→ **WORK TO COMPLETE**:
Could you write out the listing below again, exactly?

##########

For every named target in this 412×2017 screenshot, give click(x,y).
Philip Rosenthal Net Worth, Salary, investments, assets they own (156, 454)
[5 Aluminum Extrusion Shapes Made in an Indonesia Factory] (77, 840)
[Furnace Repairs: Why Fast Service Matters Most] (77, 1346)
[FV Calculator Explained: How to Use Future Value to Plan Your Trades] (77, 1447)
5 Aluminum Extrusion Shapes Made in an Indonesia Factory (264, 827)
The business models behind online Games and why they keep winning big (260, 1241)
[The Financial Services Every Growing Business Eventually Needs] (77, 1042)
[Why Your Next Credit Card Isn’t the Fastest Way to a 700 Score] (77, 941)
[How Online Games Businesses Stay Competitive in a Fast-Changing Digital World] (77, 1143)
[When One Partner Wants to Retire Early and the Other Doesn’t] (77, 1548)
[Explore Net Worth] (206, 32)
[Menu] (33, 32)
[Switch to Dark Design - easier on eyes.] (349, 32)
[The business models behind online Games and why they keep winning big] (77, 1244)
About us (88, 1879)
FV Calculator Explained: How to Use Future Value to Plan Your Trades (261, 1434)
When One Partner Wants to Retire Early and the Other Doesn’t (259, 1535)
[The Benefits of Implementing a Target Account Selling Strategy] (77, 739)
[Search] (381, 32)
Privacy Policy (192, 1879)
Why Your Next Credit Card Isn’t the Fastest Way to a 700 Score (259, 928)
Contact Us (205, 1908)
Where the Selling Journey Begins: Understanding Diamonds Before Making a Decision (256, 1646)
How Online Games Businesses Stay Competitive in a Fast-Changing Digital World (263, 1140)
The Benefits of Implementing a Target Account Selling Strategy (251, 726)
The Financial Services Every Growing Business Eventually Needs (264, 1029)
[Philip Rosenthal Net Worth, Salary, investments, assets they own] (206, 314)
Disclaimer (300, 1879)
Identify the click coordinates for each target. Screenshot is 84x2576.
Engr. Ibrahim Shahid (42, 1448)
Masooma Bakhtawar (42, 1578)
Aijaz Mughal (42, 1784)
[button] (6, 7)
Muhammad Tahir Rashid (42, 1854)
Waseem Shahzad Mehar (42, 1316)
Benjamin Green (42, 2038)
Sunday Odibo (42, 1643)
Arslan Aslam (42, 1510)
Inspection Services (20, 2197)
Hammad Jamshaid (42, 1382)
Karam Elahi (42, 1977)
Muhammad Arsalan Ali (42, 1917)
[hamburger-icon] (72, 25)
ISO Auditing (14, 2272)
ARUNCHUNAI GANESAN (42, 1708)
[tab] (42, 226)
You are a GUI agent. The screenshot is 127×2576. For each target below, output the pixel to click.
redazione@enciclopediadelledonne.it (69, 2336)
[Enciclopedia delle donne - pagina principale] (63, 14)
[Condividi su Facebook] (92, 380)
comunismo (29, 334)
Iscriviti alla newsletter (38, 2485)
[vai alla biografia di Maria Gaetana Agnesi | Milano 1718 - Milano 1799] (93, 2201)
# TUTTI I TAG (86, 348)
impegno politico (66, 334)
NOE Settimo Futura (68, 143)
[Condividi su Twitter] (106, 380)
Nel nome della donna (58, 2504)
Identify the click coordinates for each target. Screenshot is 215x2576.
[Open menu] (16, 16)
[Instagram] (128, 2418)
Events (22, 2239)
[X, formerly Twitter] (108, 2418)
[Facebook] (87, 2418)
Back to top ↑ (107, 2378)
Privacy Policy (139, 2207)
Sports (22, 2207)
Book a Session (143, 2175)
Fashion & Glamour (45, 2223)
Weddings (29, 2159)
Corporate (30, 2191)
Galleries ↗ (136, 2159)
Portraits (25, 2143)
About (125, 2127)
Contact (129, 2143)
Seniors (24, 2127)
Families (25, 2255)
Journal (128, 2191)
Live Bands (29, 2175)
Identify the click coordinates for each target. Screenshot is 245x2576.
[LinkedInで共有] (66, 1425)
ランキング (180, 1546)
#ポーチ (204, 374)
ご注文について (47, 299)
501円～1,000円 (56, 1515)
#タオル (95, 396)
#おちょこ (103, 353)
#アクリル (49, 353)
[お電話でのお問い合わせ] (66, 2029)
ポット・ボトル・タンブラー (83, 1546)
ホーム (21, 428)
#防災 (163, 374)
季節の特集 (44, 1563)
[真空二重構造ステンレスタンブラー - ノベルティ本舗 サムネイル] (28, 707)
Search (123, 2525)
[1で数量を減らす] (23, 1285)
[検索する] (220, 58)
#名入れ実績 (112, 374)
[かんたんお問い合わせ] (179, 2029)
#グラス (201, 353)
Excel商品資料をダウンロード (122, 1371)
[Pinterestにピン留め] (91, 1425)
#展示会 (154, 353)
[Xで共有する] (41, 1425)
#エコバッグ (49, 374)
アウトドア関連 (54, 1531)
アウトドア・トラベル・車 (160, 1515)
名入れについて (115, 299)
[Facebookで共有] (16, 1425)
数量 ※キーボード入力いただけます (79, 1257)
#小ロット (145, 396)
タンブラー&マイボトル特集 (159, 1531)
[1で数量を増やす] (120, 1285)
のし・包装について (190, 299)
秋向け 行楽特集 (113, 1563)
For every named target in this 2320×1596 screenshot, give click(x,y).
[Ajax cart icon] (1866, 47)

##########

→ **OUTPUT FOR THIS TASK**:
For every named target in this 412×2017 screenshot, give click(x,y).
Philip Rosenthal Net Worth, Salary, investments, assets they own (156, 454)
[5 Aluminum Extrusion Shapes Made in an Indonesia Factory] (77, 840)
[Furnace Repairs: Why Fast Service Matters Most] (77, 1346)
[FV Calculator Explained: How to Use Future Value to Plan Your Trades] (77, 1447)
5 Aluminum Extrusion Shapes Made in an Indonesia Factory (264, 827)
The business models behind online Games and why they keep winning big (260, 1241)
[The Financial Services Every Growing Business Eventually Needs] (77, 1042)
[Why Your Next Credit Card Isn’t the Fastest Way to a 700 Score] (77, 941)
[How Online Games Businesses Stay Competitive in a Fast-Changing Digital World] (77, 1143)
[When One Partner Wants to Retire Early and the Other Doesn’t] (77, 1548)
[Explore Net Worth] (206, 32)
[Menu] (33, 32)
[Switch to Dark Design - easier on eyes.] (349, 32)
[The business models behind online Games and why they keep winning big] (77, 1244)
About us (88, 1879)
FV Calculator Explained: How to Use Future Value to Plan Your Trades (261, 1434)
When One Partner Wants to Retire Early and the Other Doesn’t (259, 1535)
[The Benefits of Implementing a Target Account Selling Strategy] (77, 739)
[Search] (381, 32)
Privacy Policy (192, 1879)
Why Your Next Credit Card Isn’t the Fastest Way to a 700 Score (259, 928)
Contact Us (205, 1908)
Where the Selling Journey Begins: Understanding Diamonds Before Making a Decision (256, 1646)
How Online Games Businesses Stay Competitive in a Fast-Changing Digital World (263, 1140)
The Benefits of Implementing a Target Account Selling Strategy (251, 726)
The Financial Services Every Growing Business Eventually Needs (264, 1029)
[Philip Rosenthal Net Worth, Salary, investments, assets they own] (206, 314)
Disclaimer (300, 1879)
Identify the click coordinates for each target. Screenshot is 84x2576.
Engr. Ibrahim Shahid (42, 1448)
Masooma Bakhtawar (42, 1578)
Aijaz Mughal (42, 1784)
[button] (6, 7)
Muhammad Tahir Rashid (42, 1854)
Waseem Shahzad Mehar (42, 1316)
Benjamin Green (42, 2038)
Sunday Odibo (42, 1643)
Arslan Aslam (42, 1510)
Inspection Services (20, 2197)
Hammad Jamshaid (42, 1382)
Karam Elahi (42, 1977)
Muhammad Arsalan Ali (42, 1917)
[hamburger-icon] (72, 25)
ISO Auditing (14, 2272)
ARUNCHUNAI GANESAN (42, 1708)
[tab] (42, 226)
You are a GUI agent. The screenshot is 127×2576. For each target below, output the pixel to click.
redazione@enciclopediadelledonne.it (69, 2336)
[Enciclopedia delle donne - pagina principale] (63, 14)
[Condividi su Facebook] (92, 380)
comunismo (29, 334)
Iscriviti alla newsletter (38, 2485)
[vai alla biografia di Maria Gaetana Agnesi | Milano 1718 - Milano 1799] (93, 2201)
# TUTTI I TAG (86, 348)
impegno politico (66, 334)
NOE Settimo Futura (68, 143)
[Condividi su Twitter] (106, 380)
Nel nome della donna (58, 2504)
Identify the click coordinates for each target. Screenshot is 215x2576.
[Open menu] (16, 16)
[Instagram] (128, 2418)
Events (22, 2239)
[X, formerly Twitter] (108, 2418)
[Facebook] (87, 2418)
Back to top ↑ (107, 2378)
Privacy Policy (139, 2207)
Sports (22, 2207)
Book a Session (143, 2175)
Fashion & Glamour (45, 2223)
Weddings (29, 2159)
Corporate (30, 2191)
Galleries ↗ (136, 2159)
Portraits (25, 2143)
About (125, 2127)
Contact (129, 2143)
Seniors (24, 2127)
Families (25, 2255)
Journal (128, 2191)
Live Bands (29, 2175)
Identify the click coordinates for each target. Screenshot is 245x2576.
[LinkedInで共有] (66, 1425)
ランキング (180, 1546)
#ポーチ (204, 374)
ご注文について (47, 299)
501円～1,000円 (56, 1515)
#タオル (95, 396)
#おちょこ (103, 353)
#アクリル (49, 353)
[お電話でのお問い合わせ] (66, 2029)
ポット・ボトル・タンブラー (83, 1546)
ホーム (21, 428)
#防災 (163, 374)
季節の特集 (44, 1563)
[真空二重構造ステンレスタンブラー - ノベルティ本舗 サムネイル] (28, 707)
Search (123, 2525)
[1で数量を減らす] (23, 1285)
[検索する] (220, 58)
#名入れ実績 (112, 374)
[かんたんお問い合わせ] (179, 2029)
#グラス (201, 353)
Excel商品資料をダウンロード (122, 1371)
[Pinterestにピン留め] (91, 1425)
#展示会 (154, 353)
[Xで共有する] (41, 1425)
#エコバッグ (49, 374)
アウトドア関連 (54, 1531)
アウトドア・トラベル・車 (160, 1515)
名入れについて (115, 299)
[Facebookで共有] (16, 1425)
数量 ※キーボード入力いただけます (79, 1257)
#小ロット (145, 396)
タンブラー&マイボトル特集 (159, 1531)
[1で数量を増やす] (120, 1285)
のし・包装について (190, 299)
秋向け 行楽特集 (113, 1563)
For every named target in this 2320×1596 screenshot, give click(x,y).
[Ajax cart icon] (1866, 47)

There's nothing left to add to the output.